Ensure that the scope of the review is appropriate to your agency. Consider focusing initially on core business functions or identified areas of risk.
Gathering data to assist your information review can be achieved through various means including focus groups, interviewing key stakeholders or surveying staff. You could also consider using information gathered in previous reviews or from your agency's Check-up Digital assessments. By using the older information as a baseline you can tailor your questions to suit.
Draft the questions carefully as responding to questions can be burdensome and meaningful analysis of the responses can be challenging if questions are not framed with a clear purpose in mind.
Key questions to consider are:
- What are the core information assets created or used in each business area?
- What is the business purpose served by the information asset?
- Who creates and uses the information asset?
- Who is responsible for maintaining the information asset?
- What problems or issues, such as timeliness, accuracy or completeness of the information asset, impact on business effectiveness?
- What is the value, business criticality and importance of the information asset?
Depending on the purpose of your information review, you may wish to collect additional data about some of the following areas:
- legislation, standards, policies, procedures and commitments which dictate how things are done
- security or privacy issues relating to the information asset
- systems and technology used to create, manage and access the information asset
- location of the information and how secure it is
- possibilities for information reuse
- changes to business practices
- detail on the actual information such as the format, volume
- rules or restrictions about alteration of the information
- how long the information remains useful for agency business
- duplication of the information
- consequences of the information asset being unavailable, are there adequate backups?

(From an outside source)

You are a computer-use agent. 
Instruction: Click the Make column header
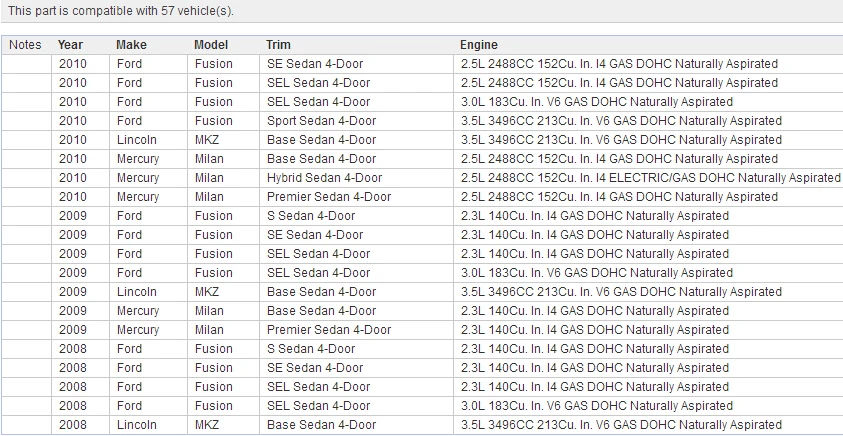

- intentions for digital transition if the information asset is maintained as paper or another physical format
- suggestions for improvement
- opportunities for and impediments to making the information available to the public.
Analyse data gathered from the review
When analysing the data from the review, the strengths and weaknesses of that information to support your business. Issues need to be prioritised against organisational performance and risk, as well as the likely cost and time to address the issues.

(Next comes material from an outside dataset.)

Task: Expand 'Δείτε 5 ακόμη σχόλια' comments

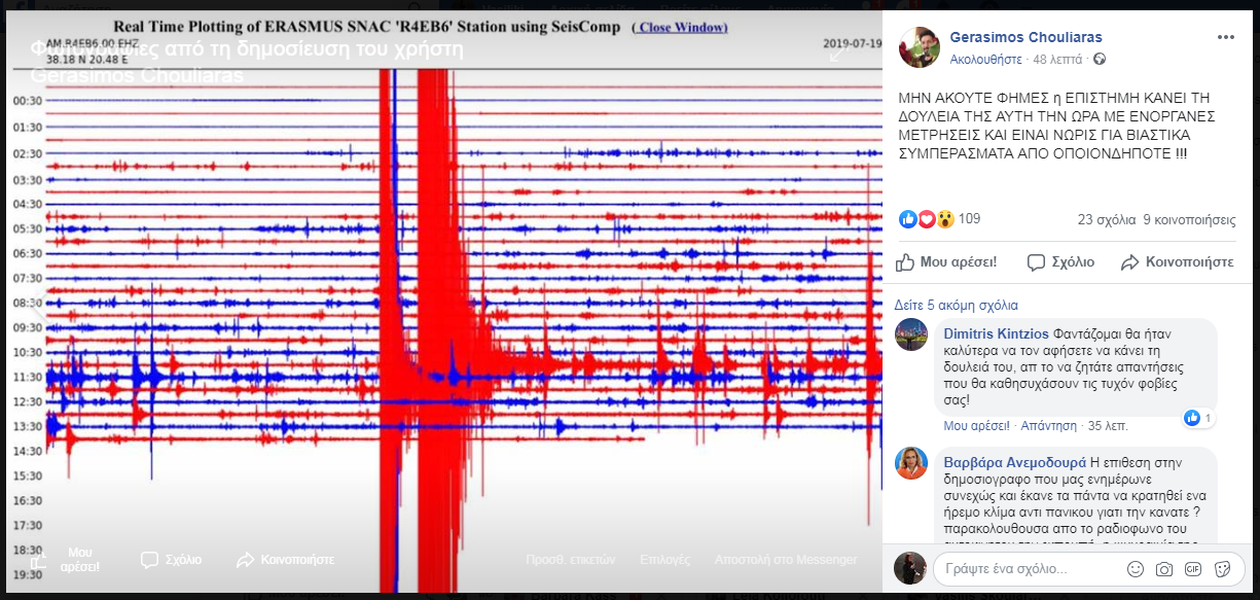Action: pyautogui.click(x=955, y=305)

You should be able to identify information assets that are suitable for inclusion in an information asset register. This register can be used:
- as part of ongoing governance of information assets by identifying them, their purpose and who is responsible for them
- to identify important and valuable information assets required for business continuity.
The Archives' has prepared an example of what an information asset register might contain, which includes suggested data you might collect.
Report your findings
When documenting the findings of the review, you should highlight the strengths and weaknesses of each information asset and which business processes the information supports.
Potential weaknesses of information assets include those that:
- have been identified as inadequate for the business purpose;
- are a source of frustration for people using or managing them;
- are unavailable to those with a legitimate need;
- do not appear to serve a purpose, are underused; or
- are duplicated.
Your report should outline the key issues identified and provide an overview of the significance and status of each. Recommendations for further projects or action can be of value for your Information Governance Committee in making decisions.
Business processes are always changing. You should regularly review the status of your core information assets and update your information asset register as required. This will ensure that the data gathered is current and allow you to amend or update your recommendations to reflect any changes or developments in your agency's core business.